→ **WHAT TO PRODUCE**
Counting from the line that holds "relational model (304, 940)", return each line exactly, through and including the last line of the entries.

→ **DATA RECORDS**
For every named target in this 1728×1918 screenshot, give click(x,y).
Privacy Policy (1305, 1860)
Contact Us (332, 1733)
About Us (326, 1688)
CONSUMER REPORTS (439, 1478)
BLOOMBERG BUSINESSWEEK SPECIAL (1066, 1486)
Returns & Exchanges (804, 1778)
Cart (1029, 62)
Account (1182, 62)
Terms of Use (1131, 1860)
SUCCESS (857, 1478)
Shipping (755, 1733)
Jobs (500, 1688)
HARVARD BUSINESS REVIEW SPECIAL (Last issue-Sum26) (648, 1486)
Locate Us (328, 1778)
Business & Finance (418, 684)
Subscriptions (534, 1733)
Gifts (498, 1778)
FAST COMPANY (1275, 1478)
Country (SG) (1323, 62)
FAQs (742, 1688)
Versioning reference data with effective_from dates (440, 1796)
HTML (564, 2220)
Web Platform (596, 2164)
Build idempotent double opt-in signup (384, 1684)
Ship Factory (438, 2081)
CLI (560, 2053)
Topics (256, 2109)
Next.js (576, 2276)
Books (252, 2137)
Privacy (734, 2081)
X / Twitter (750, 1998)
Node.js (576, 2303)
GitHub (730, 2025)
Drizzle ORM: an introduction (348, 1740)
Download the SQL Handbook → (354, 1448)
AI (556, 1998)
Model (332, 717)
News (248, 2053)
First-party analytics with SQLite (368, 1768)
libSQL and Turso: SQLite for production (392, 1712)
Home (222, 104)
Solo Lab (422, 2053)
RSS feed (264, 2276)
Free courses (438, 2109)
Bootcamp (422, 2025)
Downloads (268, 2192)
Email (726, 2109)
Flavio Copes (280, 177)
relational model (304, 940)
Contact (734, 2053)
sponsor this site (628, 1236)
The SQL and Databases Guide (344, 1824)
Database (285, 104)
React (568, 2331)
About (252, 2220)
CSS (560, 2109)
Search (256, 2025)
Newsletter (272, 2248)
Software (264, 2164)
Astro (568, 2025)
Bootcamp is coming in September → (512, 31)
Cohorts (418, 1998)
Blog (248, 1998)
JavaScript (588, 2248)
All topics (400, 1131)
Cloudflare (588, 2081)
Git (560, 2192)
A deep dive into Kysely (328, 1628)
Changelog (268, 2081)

→ **OUTPUT FOR THIS EXERCISE**
relational model (304, 940)
Contact (734, 2053)
sponsor this site (628, 1236)
The SQL and Databases Guide (344, 1824)
Database (285, 104)
React (568, 2331)
About (252, 2220)
CSS (560, 2109)
Search (256, 2025)
Newsletter (272, 2248)
Software (264, 2164)
Astro (568, 2025)
Bootcamp is coming in September → (512, 31)
Cohorts (418, 1998)
Blog (248, 1998)
JavaScript (588, 2248)
All topics (400, 1131)
Cloudflare (588, 2081)
Git (560, 2192)
A deep dive into Kysely (328, 1628)
Changelog (268, 2081)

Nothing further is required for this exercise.